### Excerpt
Actual questions to Dear Abby, as answered by Stephen Harper

"You sicken me."

The Mailbag will return next week. In its place today, actual questions to Dear Abby – as answered by Stephen Harper.


DEAR ABBY: Please settle a disagreement for us. Is a butter knife used to put your butter on your plate, or to spread the butter on your bread? — ETIQUETTE-CHALLENGED


Let me ask you a question: Why do you hate our troops? I mean, you claim to support the soldiers who are fighting in Afghanistan – and yet here you are, devoting precious time to writing letters about butter and utensils when you could be supporting our troops even harder. Why don’t you ask your friends in the Taliban what the butter knife is for, Etiquette-Challenged? They’ll tell you it’s for stabbing into the heart of freedom and slathering it with rich, creamy terror.

It’s a good thing you weren’t around in the ’40s. We’d all be speaking German but, hey, on the upside, we’d know where the fish fork goes. You sicken me.


DEAR ABBY: My sister-in-law is in the process of losing weight. We’re all very proud of her.

The problem is, whenever we are around her, she goes on and on about what she did or did not eat that day. She also gives us disapproving looks or makes unwelcome comments about what we are eating.

We have tried to gently change the subject, but it always goes back to food. Is there anything we can do or say to stop this without hurting her feelings? – HUNGRY FOR ADVICE


How dare you insult our soldiers in Afghanistan by accusing them of wrongdoing? Our soldiers are above reproach. They have been fighting for democracy and there is not a single shred of evidence to suggest they have been complicit in torture. To suggest otherwise is a wanton act of treason. You sicken me.


DEAR ABBY: I work in an office with more than 30 employees. Two weeks ago an envelope was sent around seeking our mandatory contributions to give gifts to the leader of the office “to show our appreciation.”

### Required work
Retype the part of the Dear Abby parody between "Let me ask you" and "proud of her.", inclusive.

### Information supplied
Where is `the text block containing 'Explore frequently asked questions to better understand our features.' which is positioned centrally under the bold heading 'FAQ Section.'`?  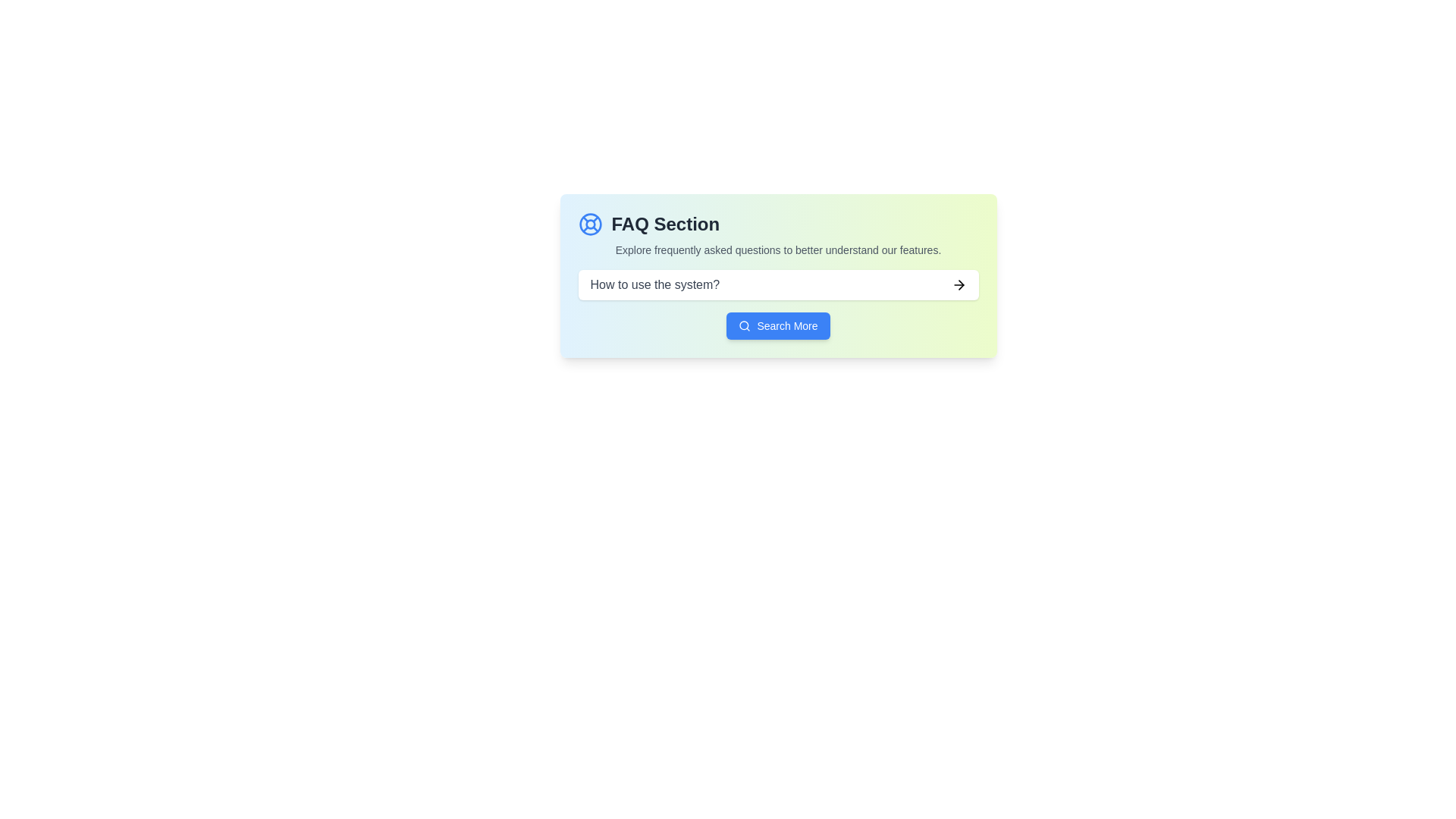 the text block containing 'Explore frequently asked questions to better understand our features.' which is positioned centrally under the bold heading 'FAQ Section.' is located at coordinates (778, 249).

### Output of the exercise
Let me ask you a question: Why do you hate our troops? I mean, you claim to support the soldiers who are fighting in Afghanistan – and yet here you are, devoting precious time to writing letters about butter and utensils when you could be supporting our troops even harder. Why don’t you ask your friends in the Taliban what the butter knife is for, Etiquette-Challenged? They’ll tell you it’s for stabbing into the heart of freedom and slathering it with rich, creamy terror.

It’s a good thing you weren’t around in the ’40s. We’d all be speaking German but, hey, on the upside, we’d know where the fish fork goes. You sicken me.


DEAR ABBY: My sister-in-law is in the process of losing weight. We’re all very proud of her.